Coordinador Editorial

Escribo sobre videojuegos. Coordinador Editorial en 3DJuegos México. ¡Llegó el momento de la espada y el hacha, llegó el momento de la locura y el desdén!

25 publicaciones de Ayax Bellido

Double Fine es un estudio que ha hecho de la originalidad su principal carta de presentación. Desde propuestas como Psychonauts, el equipo ha demostrado una capacidad poco común dentro del medio para construir mundos con personalidad propia, donde lo extraño es bienvenido y hasta necesario.

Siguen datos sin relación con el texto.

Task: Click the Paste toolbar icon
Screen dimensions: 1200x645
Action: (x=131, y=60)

En ese contexto, la llegada de Kiln a Xbox Series X|S -disponible en Game Pass- PS5 y PC no resulta sorprendente en términos conceptuales, pero sí lo es en cuanto a su enfoque: un título multijugador en un mercado saturado, donde la permanencia depende tanto de la propuesta como de la constancia de su comunidad.

La pregunta, entonces, no es solo si Kiln es un buen juego, sino si tiene lo necesario para mantenerse relevante en un ecosistema competitivo que exige innovación constante y compromiso a largo plazo por parte de los jugadores. Los rasgos de identidad están y saltan a simple vista, pero… ¿en verdad vale la pena?

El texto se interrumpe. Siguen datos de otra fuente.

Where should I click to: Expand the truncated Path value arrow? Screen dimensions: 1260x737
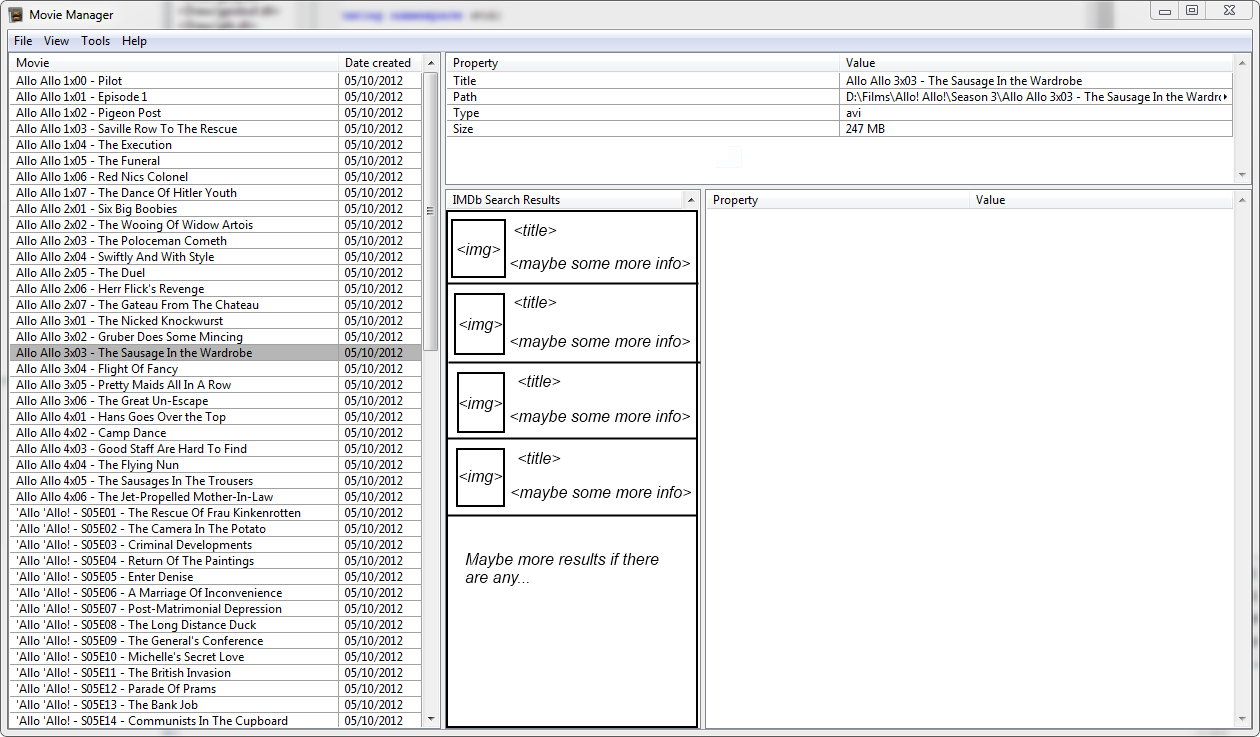(1226, 97)
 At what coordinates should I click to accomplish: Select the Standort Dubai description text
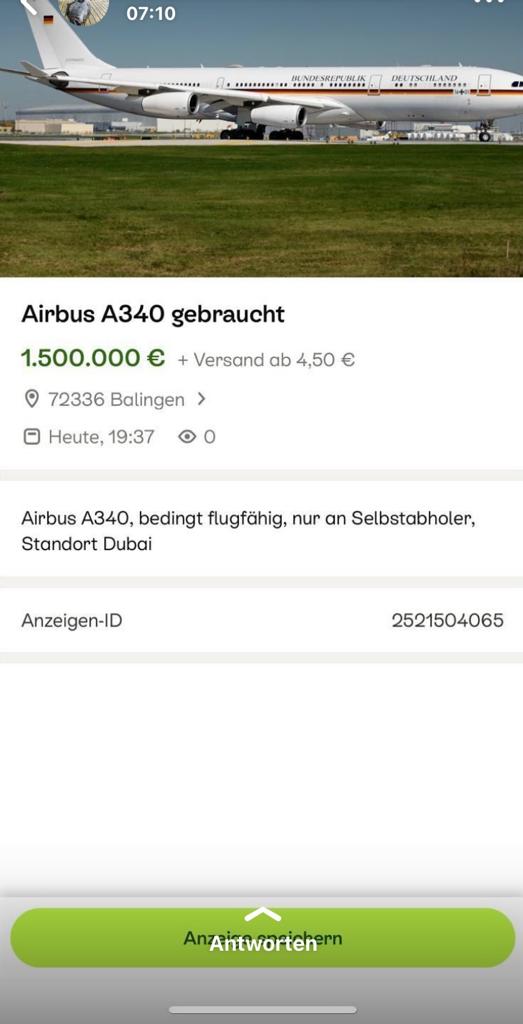tap(86, 543)
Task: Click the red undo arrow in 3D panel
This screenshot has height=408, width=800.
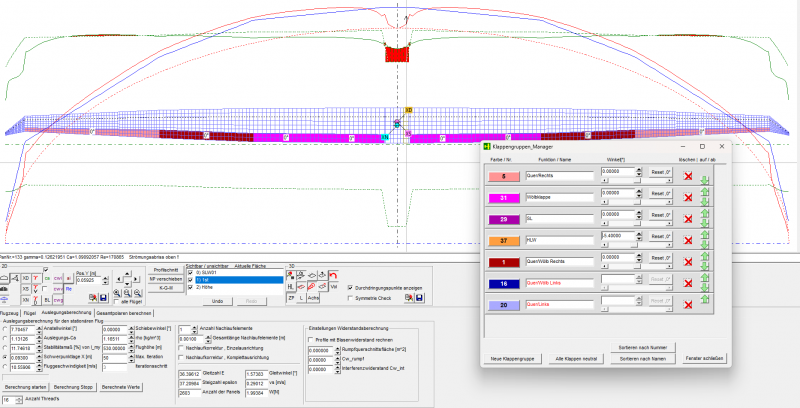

Una propuesta tan extraña como coherente

A primera vista, Kiln puede parecer un experimento excéntrico incluso para los estándares del propio estudio. La idea de convertir la alfarería en el eje de un juego PvP no solo es inusual, sino que desafía cualquier expectativa tradicional del género. Sin embargo, al profundizar en su diseño, queda claro que esta aparente rareza responde a una lógica interna bien definida: transformar el acto creativo en una herramienta de combate, y es ahí, donde este juego busca encontrar su principal diferenciador.

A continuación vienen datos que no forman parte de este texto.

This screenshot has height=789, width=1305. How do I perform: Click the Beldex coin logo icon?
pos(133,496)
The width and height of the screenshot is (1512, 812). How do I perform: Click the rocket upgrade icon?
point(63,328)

Aquí no se trata de esculpir piezas perfectas ni de competir por estética: la cerámica es un medio, no un fin. Cada vasija, cuenco o jarra que el jugador moldea en el torno tiene una función práctica dentro del campo de batalla. La resistencia, la capacidad de almacenar agua o la forma en la que se desplaza se convierten en variables tácticas que determinan su utilidad en combate.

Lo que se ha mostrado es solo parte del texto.